Fine-tune your own (teaser)
- LoRA / QLoRA — train a small adapter, not the whole model; a small model fine-tunes on one consumer GPU in under an hour.
- Beginner-friendly tools: Unsloth (fastest), Axolotl (YAML config), MLX-LM (Apple Silicon); Hugging Face TRL for more control.
- Then run it in Ollama: merge the adapter → export to GGUF → write a one-line Modelfile (
FROM model.gguf, orADAPTER ./adapter) →ollama create my-model. Use the same base you trained against.
Top gotchas + fixes
- Out of memory / crawling slow → the model is too big for your RAM. Drop to a smaller model or a more-quantized tag (e.g.
:8b→ smaller, or aq4variant). - Quality feels off vs ChatGPT → that's quantization + a smaller model, not a bug. Step up a size if RAM allows, or use hybrid for the hard asks.

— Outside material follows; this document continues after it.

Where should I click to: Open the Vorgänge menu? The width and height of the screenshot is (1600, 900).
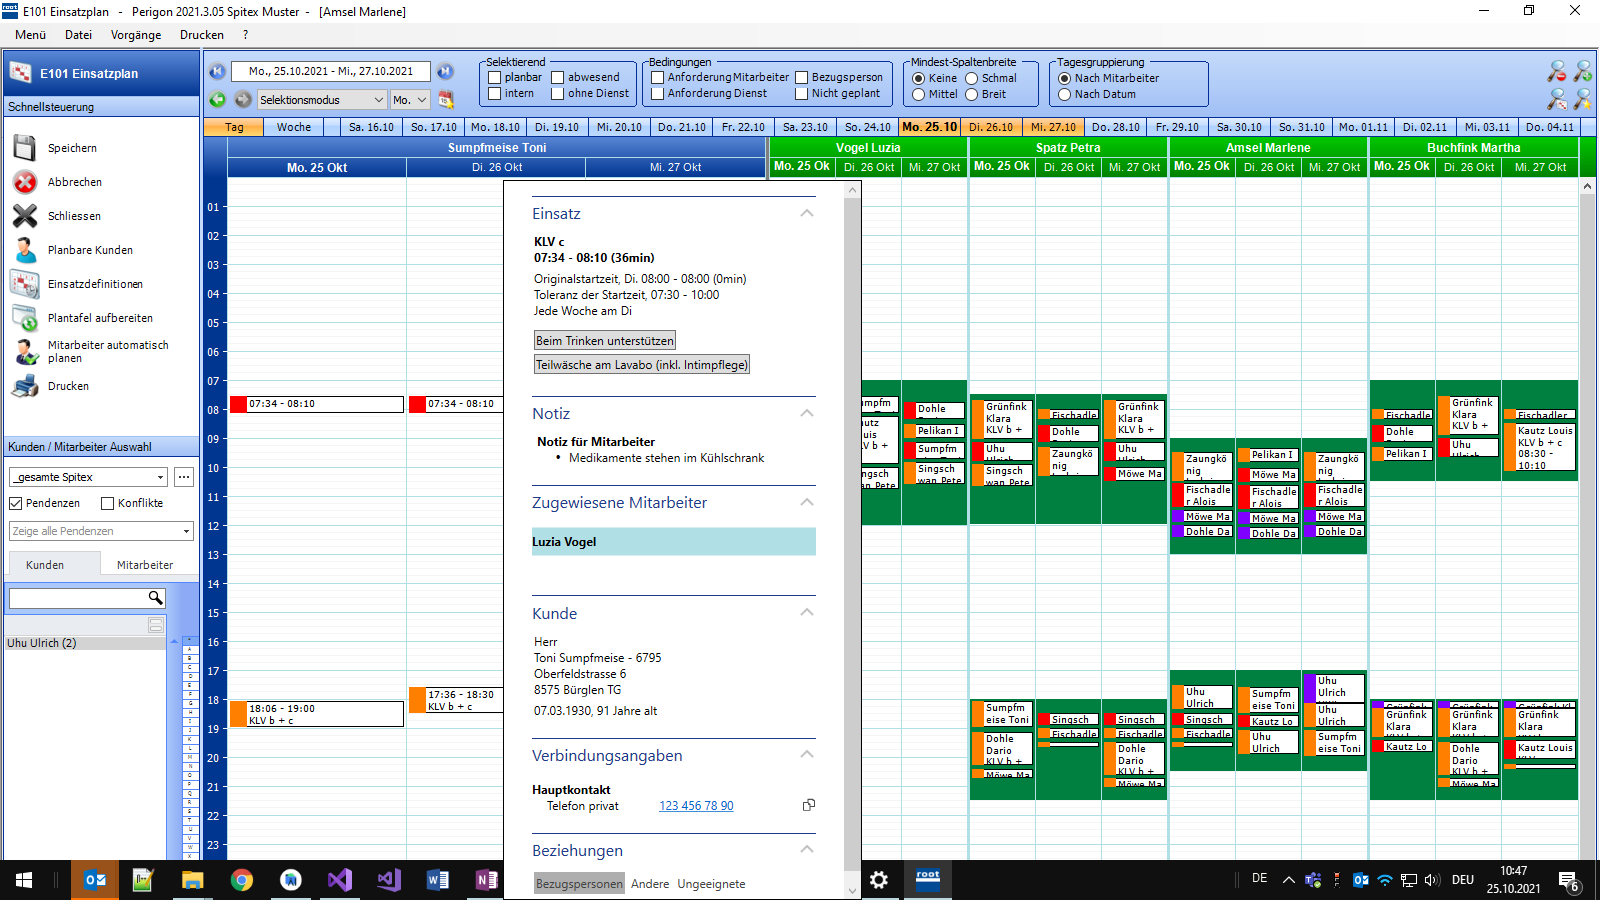[136, 35]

- OpenWork can't see the model → make sure
ollama serveis running and the model is pulled; baseURL must behttp://localhost:11434/v1(note the/v1). - First answer is slow → the model loads into RAM on first call, then warms up. Subsequent calls are faster.

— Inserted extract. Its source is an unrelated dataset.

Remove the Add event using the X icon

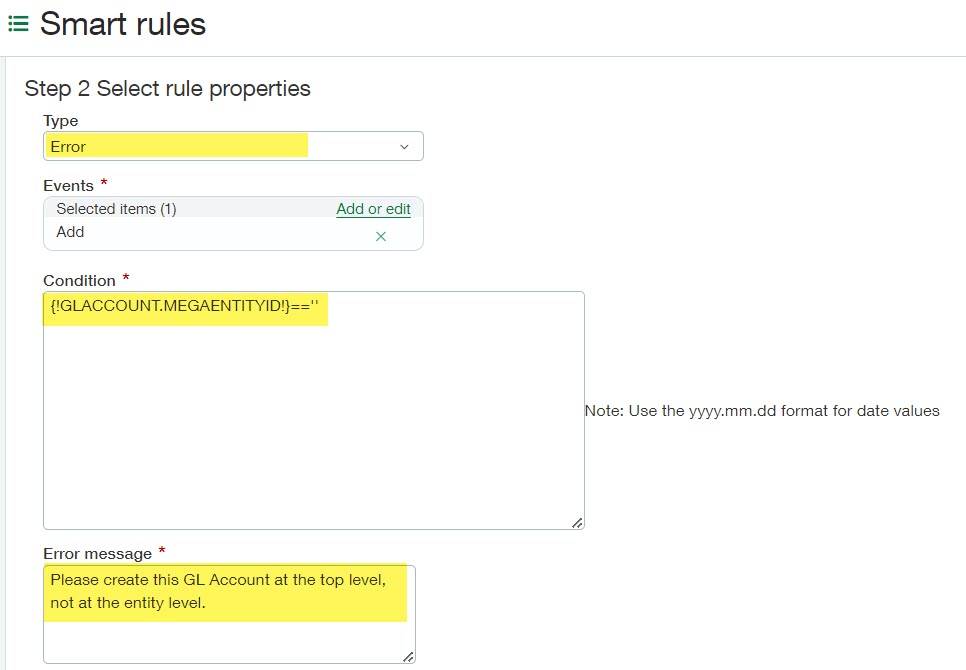380,236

- Hybrid key handling → cloud keys live in OpenWork's provider settings, not in your shared link. Don't paste keys into skills you share.
Glossary
- Open-weight model — the trained weights are published, so anyone can download and run it. Free to run; you own the copy.

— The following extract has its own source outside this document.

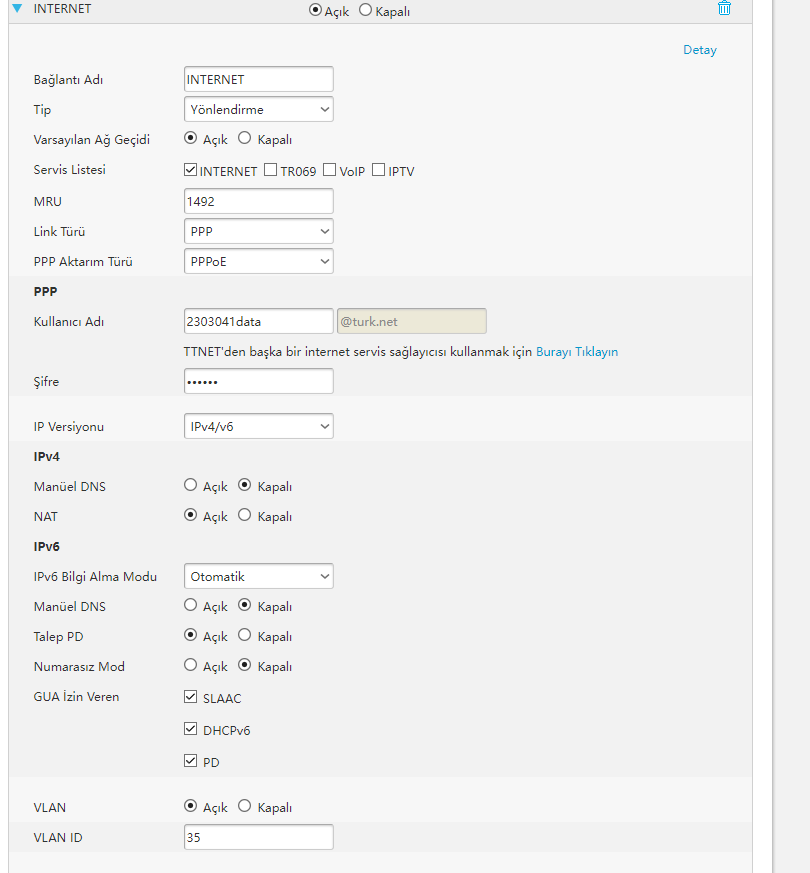Enable the VoIP service checkbox
The width and height of the screenshot is (810, 873).
point(330,170)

- Quantization (Q4, etc.) — shrinking the weights to fit in less RAM. Smaller = faster + lower RAM, slightly lower quality.
- Ollama — a one-click runner that downloads open-weight models and serves them on
localhost:11434. - OpenWork — an open-source desktop agent that drives a model (local or cloud) over your own files, browser, and tools.
- Skill — a reusable instruction/setup in OpenWork you can package and share as a single link.
- MCP server — a standard way to give an agent extra tools (files, search, APIs) it can call.
Template library
Copy a starting point, paste it into your assistant's instructions, then make it yours.
Point a fully-local agent at a folder and let it find, summarize, and organize.
You are my local file assistant. You work entirely on my machine — nothing leaves it. Scope: only read and act on files inside the folder I've given you access to. Voice: plain and direct. No filler. What you do: when I ask, find the right files, summarize them, pull out the facts I need, and draft notes or replies grounded in what's actually in the folder. Rules: never invent file contents or facts. If something isn't in the folder, say so. Quote the filename you used. Ask first: before renaming, moving, or overwriting anything, show me the plan and wait for a yes. When I give you a task, start by listing which files you'll look at.
A reusable OpenWork skill you can package and hand to a teammate as one link.
Skill: Weekly Digest. Purpose: read everything added to this folder in the last 7 days and write a one-page digest. Output: a short summary up top (3–5 bullets), then a per-file list — filename, one line on what changed or what it says, and any action it implies. Rules: work only from the files present. Flag anything you couldn't open. Don't include files older than 7 days. Privacy: this skill is meant to run on a local model. It contains no API keys and no private data — only instructions. Run this whenever I say "weekly digest" and tell me which folder you used.